Requirement:
Using the listing below, retype exactly the lines starting at the one with "Given: Click the variable name p2" and ending at the one with "Screen dimensions: 1034x729", and include both.

Recorded data:
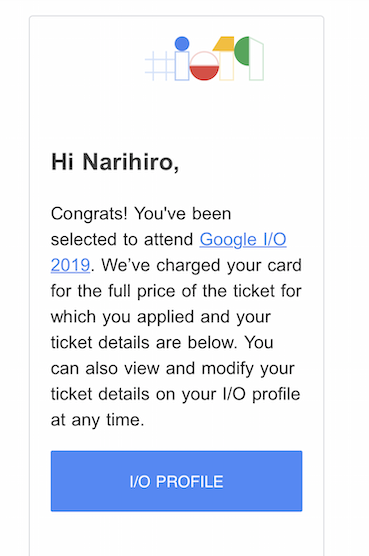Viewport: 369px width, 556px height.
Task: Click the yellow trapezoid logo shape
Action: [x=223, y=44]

* * *

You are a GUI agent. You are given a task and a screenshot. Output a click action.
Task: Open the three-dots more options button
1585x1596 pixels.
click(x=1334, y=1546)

--

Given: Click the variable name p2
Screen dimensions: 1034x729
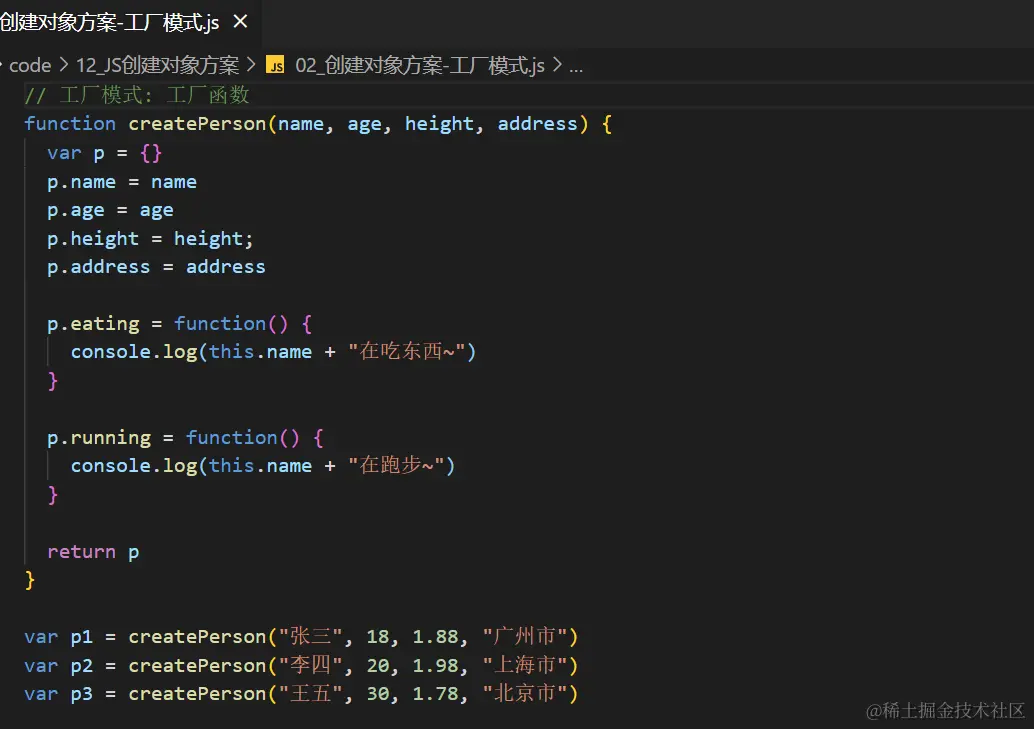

Written solution:
Given: Click the variable name p2
Screen dimensions: 1034x729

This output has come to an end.